GIVEN TEXT:
★ ★ ★ ★ ★ ★ ★

In general, we advise patients to follow all public health precautions in their regions specific to these populations. There really isn’t a one-size-fits-all recommendation as the risk of COVID-19 is different in different regions. For patients on certain DMTs that may have greater risk, we advise they may want to be more cautious – Oh
Unvaccinated patients should continue to use caution in public settings. I’d recommend continued masking – Longbrake
With social activities, people need to make these decisions themselves as to what their individual risk and the Covid-19 safe measures at the facility. Work is a different matter and needs to be negotiated with the employer taking into account various risks. If a person can reasonably do their work remotely and is at high risk than continuing to work from home is a reasonable request – Farrell
I do recommend my patients during the current (much better) situation in Israel to go back to work, gym… normal life, while still practicing the recommended precautions. I believe 70-75% of the population being vaccinated – “Herd immunity” – may provide significant protection for unvaccinated people – Milo
Going back to work will be a very individual decision, depending on the cumulative risk based on circumstances. Individual and environmental factors all play into this – Schmierer
What about those with MS who have been fully vaccinated? Can they return to the office, gym/cinema? Are they safe to go into restaurants, pubs, bars – where they take off their masks off to eat/drink?
They certainly should be safer, both as individuals and for others. However, there is still uncertainty around transmission and the effect of DMT (B-cell depleters and fingolimod) on efficacy of immunisation – calls for ongoing caution – Schmierer
I think they can cautiously return to daily activities. Vaccinated patients can begin to ease up, particularly when outdoors or within a group consisting solely of vaccinated individuals. Their level of comfort may depend on what MS medication they are on – Longbrake
Vaccination is not 100% and thus care needs to be taken. Know who you are sitting with in restaurants when in close contact and without masks to help make that decision. Ventilation is key – ask for a table by a window and when warmer – opt for outdoor dining – Farrell
Again, it really depends on how public health recommendations evolve based on region, etc. With certain DMTs, there may be a decreased immune response, so it may be important to be a bit more cautious – Oh
Basically yes. Vaccinated people may still infect others (albeit to a probably lesser degree than unvaccinated ones), and should try to avoid close contact with unvaccinated people in order to protect them – Milo
Your patients on immunosuppressant treatments like Ocrevus – what advice would you give them?

★ ★ ★ ★ ★ ★ ★

COMPLETE THE FOLLOWING:
1 > According to the expert advice on MS and COVID-19, what does Farrell say is key when dining in restaurants?
2 > Can you continue the expert advice on MS and COVID-19 from the point where the text stops?

EXERCISE DATA:
★ ★ ★ ★ ★ ★ ★

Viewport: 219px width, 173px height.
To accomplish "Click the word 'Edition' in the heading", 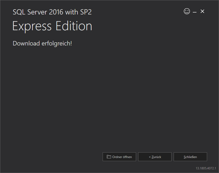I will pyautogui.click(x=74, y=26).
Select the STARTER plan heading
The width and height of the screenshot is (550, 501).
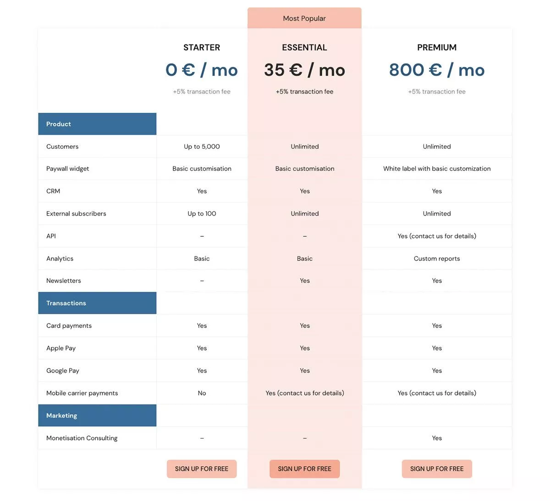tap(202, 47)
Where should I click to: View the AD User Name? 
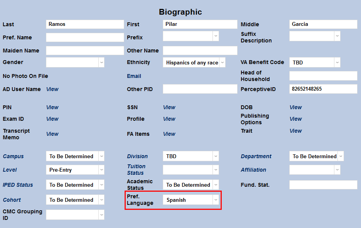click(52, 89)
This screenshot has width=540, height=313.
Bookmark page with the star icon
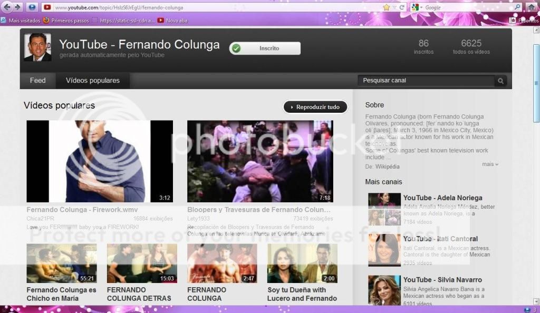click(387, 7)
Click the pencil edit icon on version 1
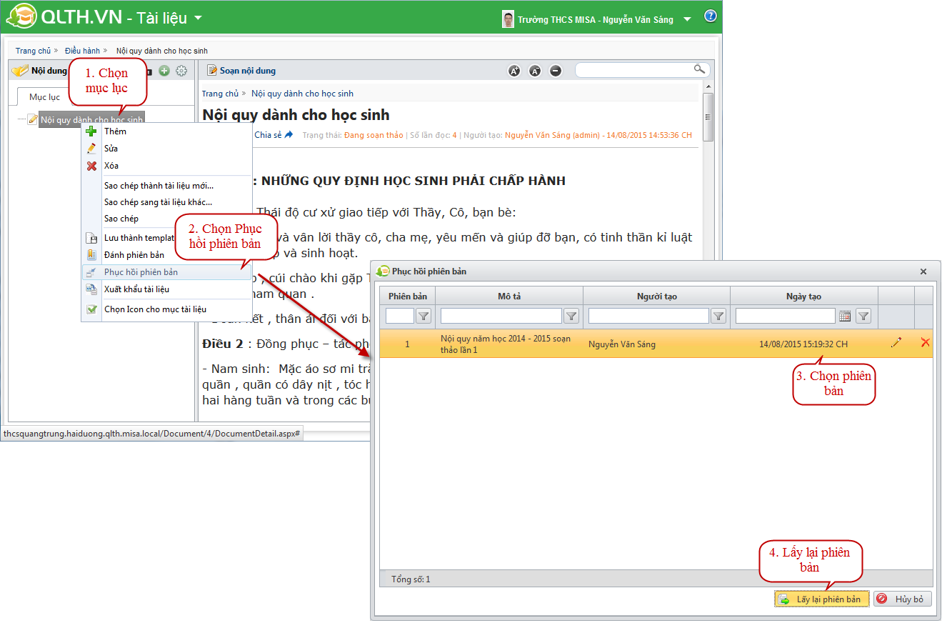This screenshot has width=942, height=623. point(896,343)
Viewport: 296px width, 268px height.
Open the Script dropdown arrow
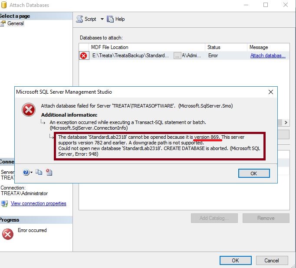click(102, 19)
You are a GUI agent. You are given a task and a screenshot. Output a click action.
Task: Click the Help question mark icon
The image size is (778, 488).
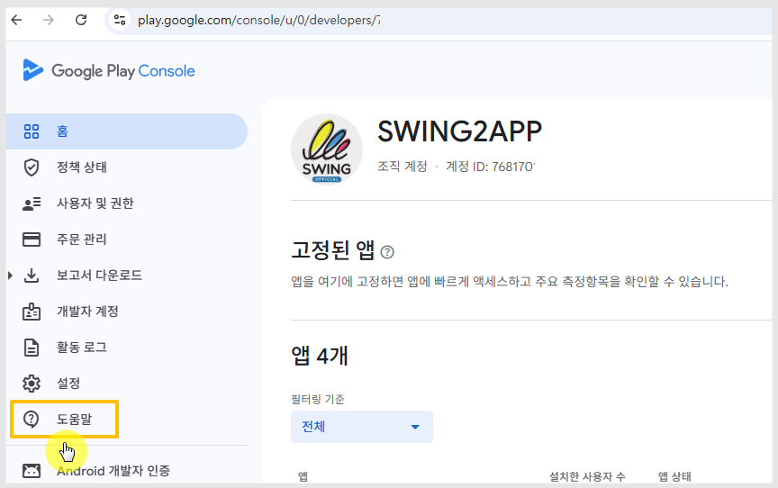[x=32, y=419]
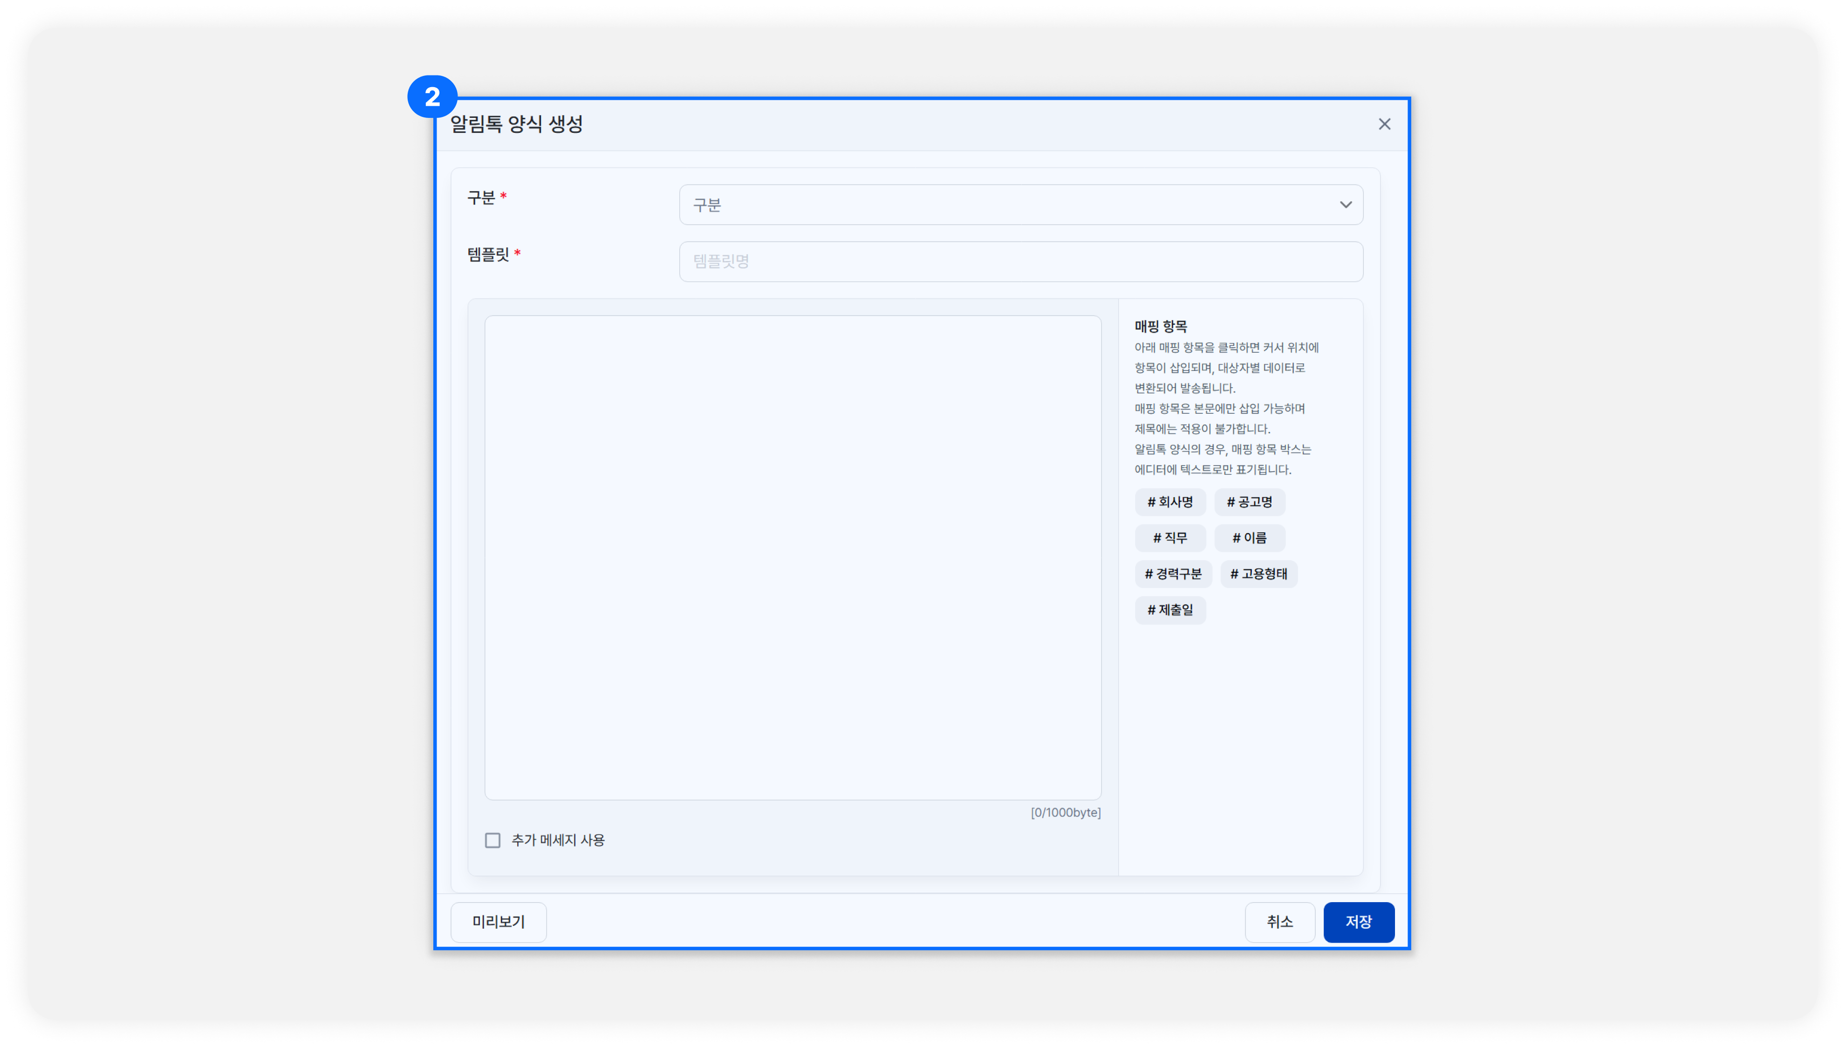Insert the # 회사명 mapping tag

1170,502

★ ★ ★ ★ ★ ★ ★

ANSWERS:
1 > Ventilation.

2 >
I’m advising my patients on B-cell depletion drugs to consider themselves as having some, but possibly not full, protection from COVID-19 and behave accordingly. I’m not advising routine re-vaccination (unless as part of a research trial) at this point, although that might change as new data becomes available – Longbrake
Get vaccinated and continue general safety measures until we know more about their efficacy of their response to vaccination – Schmierer
They need to observe social distancing, masks and hand washing per guidelines. Their response to vaccine might be attenuated and more data is required to comment on this and the need for boosters – Farrell
I also tell these patients that they may need a third booster vaccine in the future, if further studies indicate so – Milo
With these DMTs, it is very possible that the immune response to the COVID vaccine is decreased – we just don’t know by how much, and what this means from a functional standpoint. As such, we recommend patients get vaccinated, but suggest they may want to be a bit more cautious as our knowledge evolves around COVID-19, and as we continue to learn to manage its risk – Oh
*In 2019, Novartis, the makers of Gilenya, said the drug has been used by more than 275,000 patients worldwide. Last month Roche announced over 200,000 MS patients have been treated with Ocrevus globally.